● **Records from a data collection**
● ● ● ● ● ● ●
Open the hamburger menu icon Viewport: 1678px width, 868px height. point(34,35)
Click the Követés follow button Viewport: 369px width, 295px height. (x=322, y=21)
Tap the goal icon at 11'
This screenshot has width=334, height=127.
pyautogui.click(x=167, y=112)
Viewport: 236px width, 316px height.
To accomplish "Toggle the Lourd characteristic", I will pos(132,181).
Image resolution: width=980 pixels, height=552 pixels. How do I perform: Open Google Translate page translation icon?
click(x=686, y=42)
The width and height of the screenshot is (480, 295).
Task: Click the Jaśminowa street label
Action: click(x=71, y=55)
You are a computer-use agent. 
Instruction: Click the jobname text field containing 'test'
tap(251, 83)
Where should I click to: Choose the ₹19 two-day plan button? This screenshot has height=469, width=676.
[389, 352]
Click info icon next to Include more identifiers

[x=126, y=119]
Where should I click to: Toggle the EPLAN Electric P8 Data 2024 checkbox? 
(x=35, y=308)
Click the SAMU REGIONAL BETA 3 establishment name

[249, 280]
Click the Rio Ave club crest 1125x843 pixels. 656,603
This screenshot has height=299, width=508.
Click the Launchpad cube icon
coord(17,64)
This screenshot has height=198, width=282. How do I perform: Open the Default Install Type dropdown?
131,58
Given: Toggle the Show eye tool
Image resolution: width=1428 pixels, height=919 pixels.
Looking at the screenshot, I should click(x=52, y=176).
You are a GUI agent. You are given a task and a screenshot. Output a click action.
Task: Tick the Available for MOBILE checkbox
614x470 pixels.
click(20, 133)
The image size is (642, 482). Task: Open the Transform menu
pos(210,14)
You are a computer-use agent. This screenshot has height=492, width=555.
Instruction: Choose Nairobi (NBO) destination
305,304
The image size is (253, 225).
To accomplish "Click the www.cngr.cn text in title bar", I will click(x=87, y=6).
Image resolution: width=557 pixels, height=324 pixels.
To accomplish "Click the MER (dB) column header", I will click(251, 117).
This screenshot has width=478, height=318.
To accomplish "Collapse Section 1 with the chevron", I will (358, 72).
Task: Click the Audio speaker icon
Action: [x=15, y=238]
● ● ● ● ● ● ●
● **WHAT THE TASK ASKS**
From the entries above, return each line with the word "agent" in it.

● **EXERCISE SOLUTION**
You are a computer-use agent. 
You are a GUI agent. You are given a task and a screenshot. Output a click action.
You are a computer-use agent. This screenshot has height=492, width=555.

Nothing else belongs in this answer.